Tintinhull is a village and civil parish near Yeovil, 2.5 mi south west of Ilchester, in Somerset, England. The village is close to the A303. It is on the Fosse Way.

In addition to a school of around 100 pupils, Tintinhull has a church, park, swimming pool and other amenities.

==History==
The village was mentioned in the Domesday Book of 1086. The surrounding landscape shows evidence of 2000 years of farming.

The parish was headquarters and part of the Tintinhull Hundred.

==Governance==
The parish council has responsibility for local issues, including setting an annual precept (local rate) to cover the council’s operating costs and producing annual accounts for public scrutiny. The parish council evaluates planning applications and works with the police, district council officers, and neighbourhood watch groups on matters of crime, security, and traffic. The council's role also includes initiating projects for the maintenance and repair of parish facilities, as well as consulting with the district council on the maintenance, repair, and improvement of highways, drainage, footpaths, public transport, and street cleaning. Conservation matters (including trees and listed buildings) and environmental issues are also the responsibility of the council.

For local government purposes, since 1 April 2023, the parish comes under the unitary authority of Somerset Council. Prior to this, it was part of the non-metropolitan district of South Somerset (established under the Local Government Act 1972). It was part of Yeovil Rural District before 1974.

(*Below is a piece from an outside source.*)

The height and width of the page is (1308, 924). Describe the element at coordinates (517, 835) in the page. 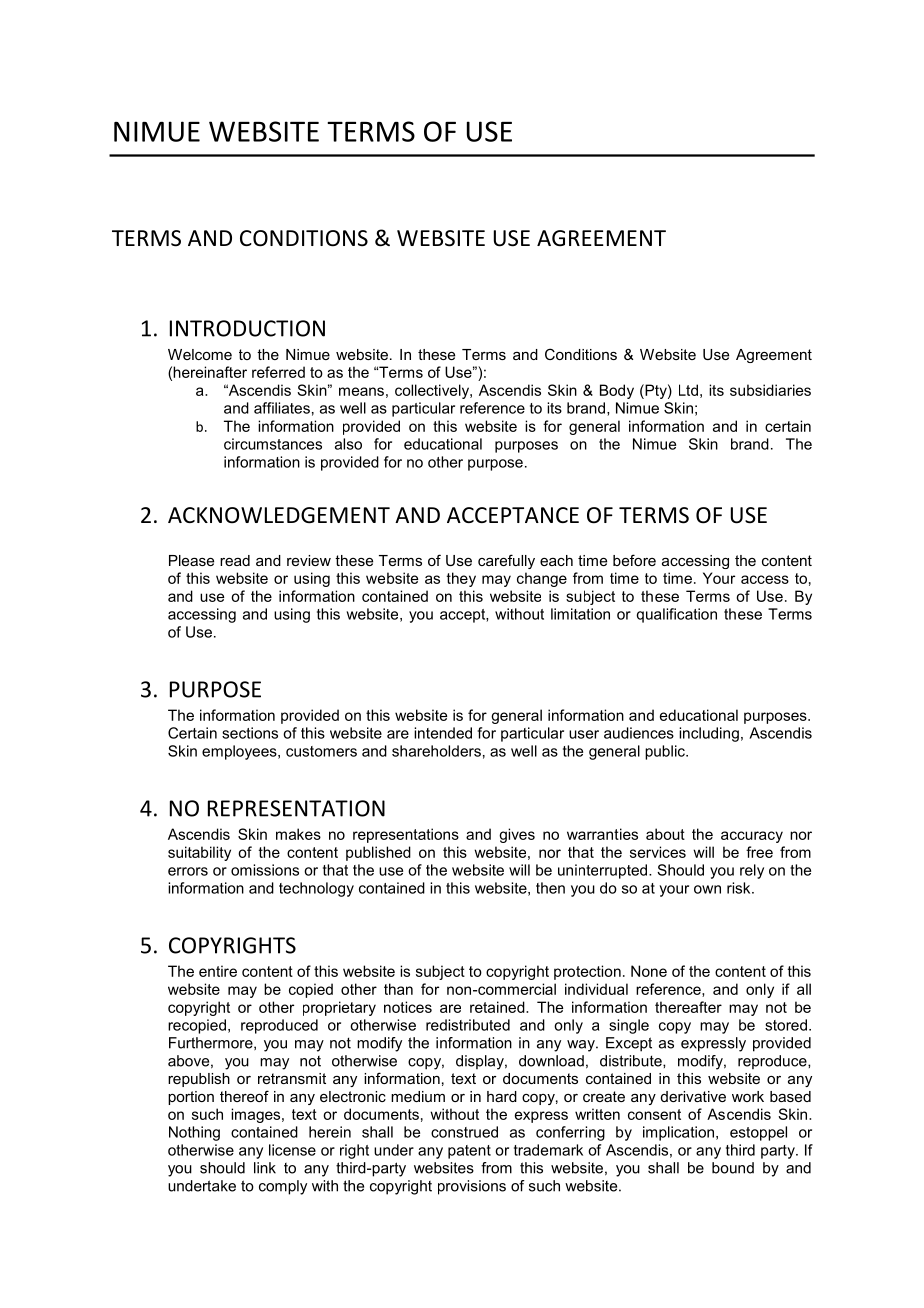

It is also part of the Glastonbury and Somerton county constituency represented in the House of Commons of the Parliament of the United Kingdom. It elects one Member of Parliament (MP) by the first past the post system of election.

==Landmarks==
Most of the buildings are of honey-coloured Ham stone. These include several 16th-, 17th- and 18th-century dwellings such as the 17th-century Tintinhull House at Tintinhull Garden which is now National Trust property, and Tintinhull Court.

==Religious sites==
The Church of St Margaret has origins in the 13th century and has been designated by English Heritage a Grade I listed building, as has the old parsonage which is now called Tintinhull Court.